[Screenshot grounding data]
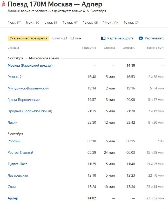
Task: Switch to the 14 окт. ПН tab
Action: 111,23
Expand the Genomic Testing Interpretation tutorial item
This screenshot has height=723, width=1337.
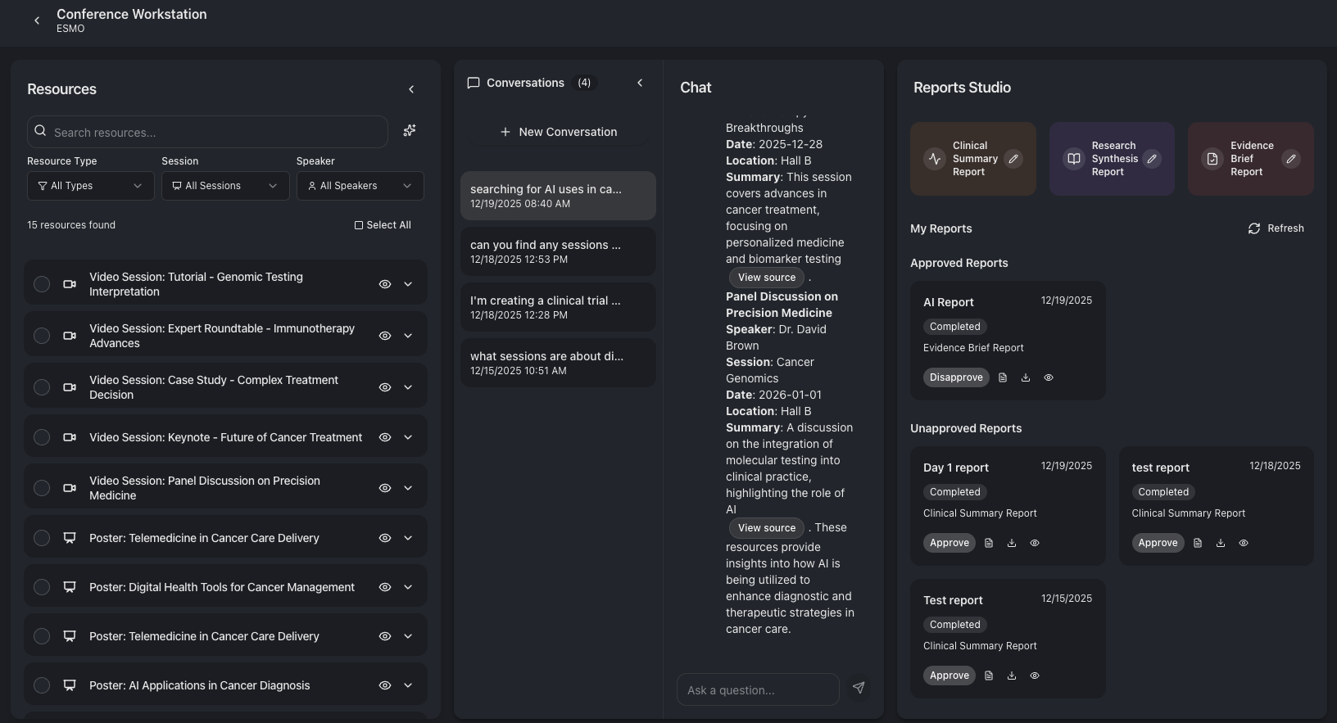tap(408, 284)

* **About this task**: Return nothing except the lines from the line with "Expand the Genomic" through the last line of the records above, copied exactly and without pictures.

* **Finished task**:
Expand the Genomic Testing Interpretation tutorial item
This screenshot has height=723, width=1337.
tap(408, 284)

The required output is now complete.